My therapist during the individual therapy preceding the group therapy had already clarified this for me: my younth’s loneliness had been the scale dipping totally to one side, and now I was making it lean to the opposite side: instead of accepting I was weird, I was shouting at the world that I was special.
Then came that confrontation: this fellow group member blatantly told me she thought there was nothing wrong with me at all, that I was completely normal and healthy, and why was I even following therapy at all.
Instead of actually hearing what she was trying to tell me (that I was not a weird, fucked up person, but a ‘normal’ person), I regarded it at the time as a “rejection” (the nth rejection in my life) of her telling me I had no right to be in therapy.
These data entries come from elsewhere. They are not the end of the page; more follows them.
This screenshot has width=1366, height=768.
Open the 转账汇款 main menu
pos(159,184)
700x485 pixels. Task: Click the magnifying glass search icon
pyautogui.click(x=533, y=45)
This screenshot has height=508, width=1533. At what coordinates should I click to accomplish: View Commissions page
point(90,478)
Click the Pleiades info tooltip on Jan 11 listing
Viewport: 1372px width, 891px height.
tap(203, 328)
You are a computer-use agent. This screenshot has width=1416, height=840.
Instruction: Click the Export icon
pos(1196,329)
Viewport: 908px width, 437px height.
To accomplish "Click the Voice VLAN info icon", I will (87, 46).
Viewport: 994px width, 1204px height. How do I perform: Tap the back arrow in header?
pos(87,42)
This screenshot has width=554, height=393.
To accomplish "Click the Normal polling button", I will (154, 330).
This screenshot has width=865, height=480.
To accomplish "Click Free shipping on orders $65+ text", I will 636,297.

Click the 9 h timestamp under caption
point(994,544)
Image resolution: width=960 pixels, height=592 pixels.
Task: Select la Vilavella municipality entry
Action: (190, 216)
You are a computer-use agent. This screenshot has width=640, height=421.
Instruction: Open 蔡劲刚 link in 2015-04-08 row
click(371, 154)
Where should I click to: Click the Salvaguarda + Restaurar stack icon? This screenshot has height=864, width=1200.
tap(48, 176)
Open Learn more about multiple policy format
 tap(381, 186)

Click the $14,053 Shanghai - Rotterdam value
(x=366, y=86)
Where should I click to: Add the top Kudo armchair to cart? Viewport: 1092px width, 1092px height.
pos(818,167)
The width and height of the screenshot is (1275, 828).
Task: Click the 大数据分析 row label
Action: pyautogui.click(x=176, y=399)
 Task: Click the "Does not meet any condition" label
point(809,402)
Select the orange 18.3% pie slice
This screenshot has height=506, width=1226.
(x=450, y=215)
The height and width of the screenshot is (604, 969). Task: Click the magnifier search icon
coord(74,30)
The therapist did intervene and told us I had the right to be there as much as anybody else. The thing is: it was the first time that someone told me that I was “normal”. While that didn’t fully register in the way it was intended at the time, it did plant a seed nevertheless.
Later on I had come across an article on borderliner and I worried I might have some attributes of it. The therapist told me I wasn’t at all, and then explained me that everyone can recognize themselves somewhat in some pathology, because pathologies are abnormal levels of normal feelings and behaviours.
What fixed it? My therapy gave me a third option: I wasn’t weird, I wasn’t special, I was normal. This idea needed time to take root, but it did.
Of course I’m a “different” person than a lot of people, and I do stuff and live a life that is “different” than a lot of other people. And some people (a minority) still express a perception of regarding me as weird/not typical. But now I regard that as them saying “I lead a different life”, but it doesn’t mean I’m weird. I’m still normal. It sure doesn’t affect my attitude my behaviour or how I think about myself anymore.
So it was the confrontation and growing concept of myself that I was blind to (“normal”) kinda like a middle road that helped my mind to be free from living in this black-white weird versus special perception.
I’m not sure whether you can pierce that blindness yourself, because it’s a blind spot. You can normally not become aware of a blind spot without outside help. You need feedback to discover it.